Matlab post See http://en.wikipedia.org/wiki/Trapezoidal_rule

$$\int_a^b f(x) dx \approx \frac{1}{2}\displaystyle\sum\limits_{k=1}^N(x_{k+1}-x_k)(f(x_{k+1}) + f(x_k))$$

Let us compute the integral of sin(x) from x=0 to \(\pi\). To approximate the integral, we need to divide the interval from \(a\) to \(b\) into \(N\) intervals. The analytical answer is 2.0.

We will use this example to illustrate the difference in performance between loops and vectorized operations in python.

import numpy as np
import time

a = 0.0; b = np.pi;
N = 1000; # this is the number of intervals

h = (b - a)/N; # this is the width of each interval
x = np.linspace(a, b, N) 
y = np.sin(x); # the sin function is already vectorized

t0 = time.time()
f = 0.0
for k in range(len(x) - 1):
    f += 0.5 * ((x[k+1] - x[k]) * (y[k+1] + y[k]))

tf = time.time() - t0
print 'time elapsed = {0} sec'.format(tf)

print f
>>> >>> >>> >>> >>> >>> >>> >>> >>> >>> >>> ... ... >>> >>> time elapsed = 0.0780000686646 sec
>>> 1.99999835177
t0 = time.time()
Xk = x[1:-1] - x[0:-2] # vectorized version of (x[k+1] - x[k])
Yk = y[1:-1] + y[0:-2] # vectorized version of (y[k+1] + y[k])

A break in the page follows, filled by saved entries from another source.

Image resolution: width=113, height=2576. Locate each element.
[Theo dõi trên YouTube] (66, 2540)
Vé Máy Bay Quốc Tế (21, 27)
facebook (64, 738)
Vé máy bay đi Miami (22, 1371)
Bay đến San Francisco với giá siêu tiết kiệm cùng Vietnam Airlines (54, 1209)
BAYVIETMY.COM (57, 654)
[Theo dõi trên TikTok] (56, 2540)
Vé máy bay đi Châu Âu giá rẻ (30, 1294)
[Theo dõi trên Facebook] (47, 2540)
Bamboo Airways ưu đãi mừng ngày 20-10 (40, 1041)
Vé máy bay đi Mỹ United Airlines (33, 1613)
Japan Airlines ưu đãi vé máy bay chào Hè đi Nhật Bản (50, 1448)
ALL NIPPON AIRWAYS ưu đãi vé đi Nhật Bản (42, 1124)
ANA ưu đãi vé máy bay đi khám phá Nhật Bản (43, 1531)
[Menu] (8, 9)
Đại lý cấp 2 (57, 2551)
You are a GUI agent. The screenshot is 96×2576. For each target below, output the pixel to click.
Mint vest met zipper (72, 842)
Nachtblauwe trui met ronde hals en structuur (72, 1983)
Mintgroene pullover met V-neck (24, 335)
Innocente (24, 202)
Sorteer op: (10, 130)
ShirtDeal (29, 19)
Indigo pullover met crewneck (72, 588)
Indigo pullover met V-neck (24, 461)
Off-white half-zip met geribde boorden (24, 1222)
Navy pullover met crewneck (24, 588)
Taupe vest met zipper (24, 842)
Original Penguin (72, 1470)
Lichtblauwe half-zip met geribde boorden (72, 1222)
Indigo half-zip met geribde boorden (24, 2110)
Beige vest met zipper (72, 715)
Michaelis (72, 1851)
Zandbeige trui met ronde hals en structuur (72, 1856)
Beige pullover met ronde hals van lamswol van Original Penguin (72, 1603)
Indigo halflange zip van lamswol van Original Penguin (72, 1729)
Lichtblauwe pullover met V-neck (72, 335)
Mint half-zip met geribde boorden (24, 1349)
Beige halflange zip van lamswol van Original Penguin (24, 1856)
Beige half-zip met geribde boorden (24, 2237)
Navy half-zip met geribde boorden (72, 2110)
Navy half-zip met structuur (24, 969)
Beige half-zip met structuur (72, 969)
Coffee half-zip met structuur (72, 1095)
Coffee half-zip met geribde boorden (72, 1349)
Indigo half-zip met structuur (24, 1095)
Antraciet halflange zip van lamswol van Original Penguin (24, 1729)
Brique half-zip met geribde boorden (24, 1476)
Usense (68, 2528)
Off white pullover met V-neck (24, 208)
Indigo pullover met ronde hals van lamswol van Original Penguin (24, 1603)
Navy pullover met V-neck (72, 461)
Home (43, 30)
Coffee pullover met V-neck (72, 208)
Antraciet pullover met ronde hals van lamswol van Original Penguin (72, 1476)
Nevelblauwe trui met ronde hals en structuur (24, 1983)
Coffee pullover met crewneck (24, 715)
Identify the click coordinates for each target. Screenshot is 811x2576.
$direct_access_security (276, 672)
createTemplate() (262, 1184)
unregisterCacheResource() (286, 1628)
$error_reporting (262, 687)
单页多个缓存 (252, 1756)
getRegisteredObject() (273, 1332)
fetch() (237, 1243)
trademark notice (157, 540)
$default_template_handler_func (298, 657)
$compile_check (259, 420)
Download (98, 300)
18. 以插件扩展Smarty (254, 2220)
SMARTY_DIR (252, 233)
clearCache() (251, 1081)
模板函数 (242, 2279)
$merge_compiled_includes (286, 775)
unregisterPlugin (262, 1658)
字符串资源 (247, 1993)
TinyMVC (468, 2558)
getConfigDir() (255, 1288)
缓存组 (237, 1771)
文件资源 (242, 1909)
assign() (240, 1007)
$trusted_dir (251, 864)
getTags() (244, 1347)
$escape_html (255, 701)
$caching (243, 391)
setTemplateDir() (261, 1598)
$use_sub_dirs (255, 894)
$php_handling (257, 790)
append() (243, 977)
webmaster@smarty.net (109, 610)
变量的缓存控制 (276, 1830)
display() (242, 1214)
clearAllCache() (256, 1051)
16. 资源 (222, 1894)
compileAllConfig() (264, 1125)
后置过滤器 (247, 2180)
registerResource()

f = 0.5 * np.sum(Xk * Yk) # vectorized version of the loop above
tf = time.time() - t0
print 'time elapsed = {0} sec'.format(tf)

print f
>>> >>> >>> >>> >>> time elapsed = 0.077999830246 sec
>>> 1.99999340709

In the last example, there may be loop buried in the sum command. Let us do one final method, using linear algebra, in a single line. The key to understanding this is to recognize the sum is just the result of a dot product of the x differences and y sums.

t0 = time.time()
f = 0.5 * np.dot(Xk, Yk)
tf = time.time() - t0
print 'time elapsed = {0} sec'.format(tf)

print f
>>> >>> time elapsed = 0.0310001373291 sec
>>> 1.99999340709

The loop method is straightforward to code, and looks alot like the formula that defines the trapezoid method. the vectorized methods are not as easy to read, and take fewer lines of code to write. However, the vectorized methods are much faster than the loop, so the loss of readability could be worth it for very large problems.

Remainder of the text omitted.